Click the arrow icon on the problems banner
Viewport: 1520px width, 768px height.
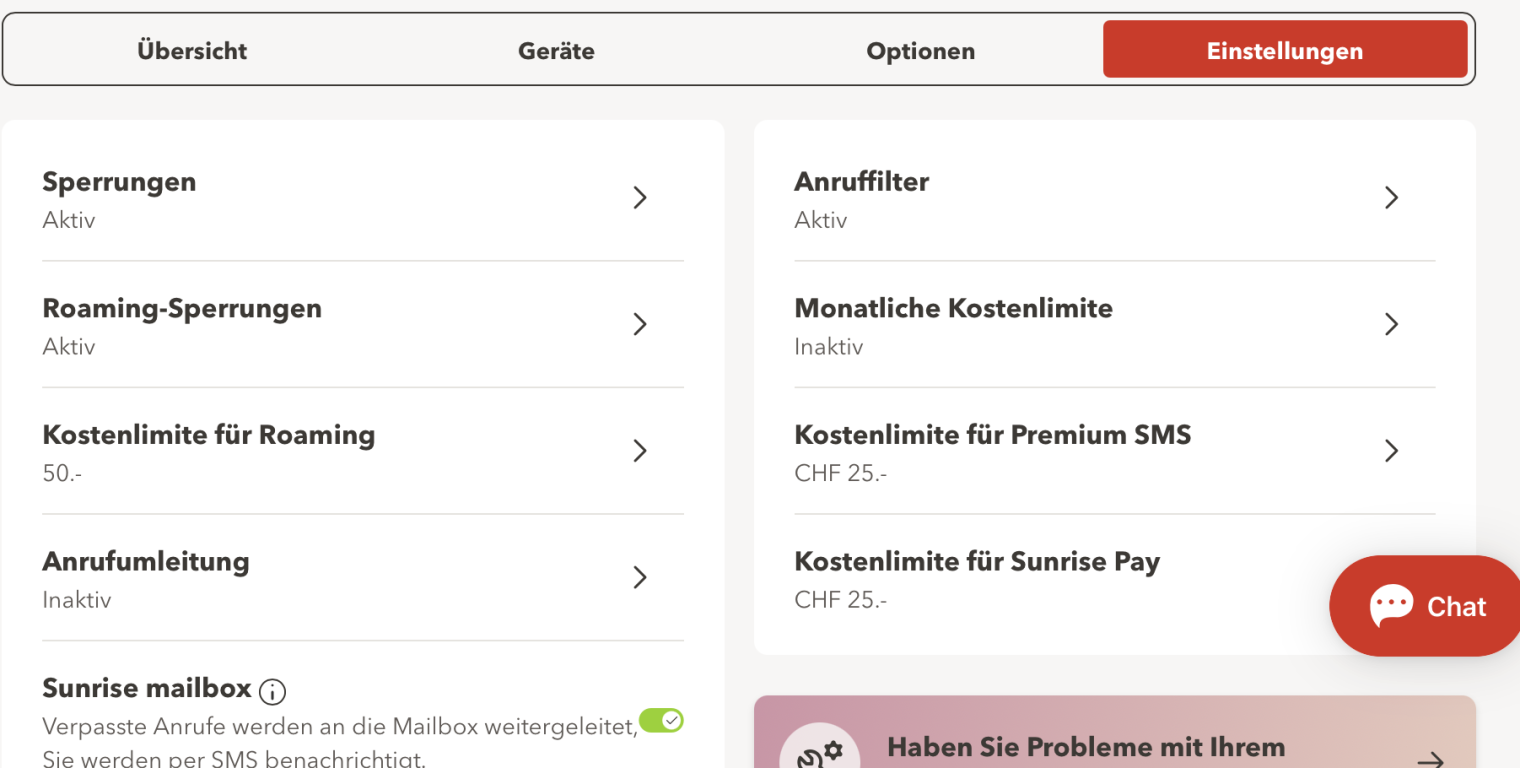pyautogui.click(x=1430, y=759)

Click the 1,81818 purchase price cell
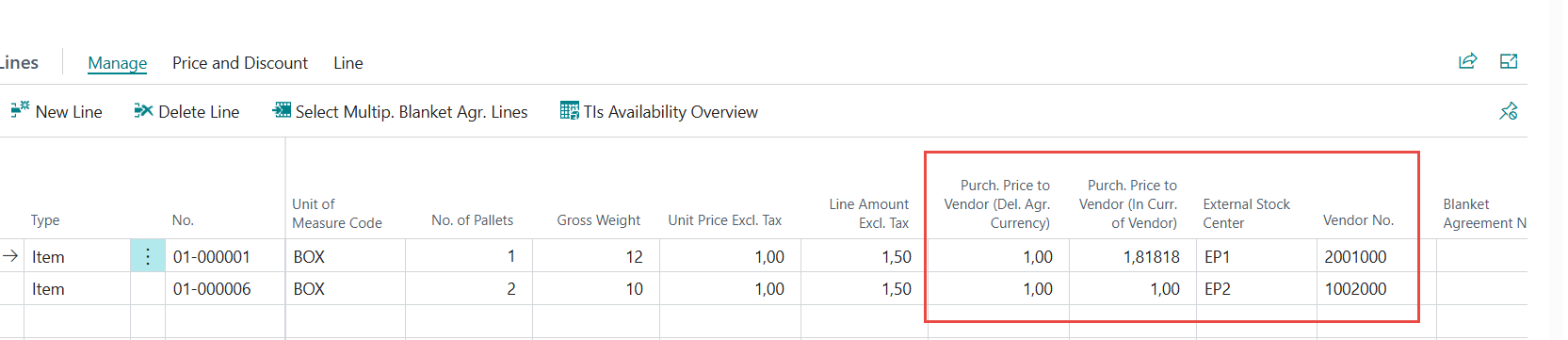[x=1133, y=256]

------------------------

### Exercise prompt
Give back, word for word, the lines from the line that contains "Viewport: 1520px width, 768px height." through the last line of the records, with no pictures and nothing else.

### Answer to this problem
Viewport: 1520px width, 768px height.
pyautogui.click(x=1430, y=759)

Click the 1,81818 purchase price cell
[x=1133, y=256]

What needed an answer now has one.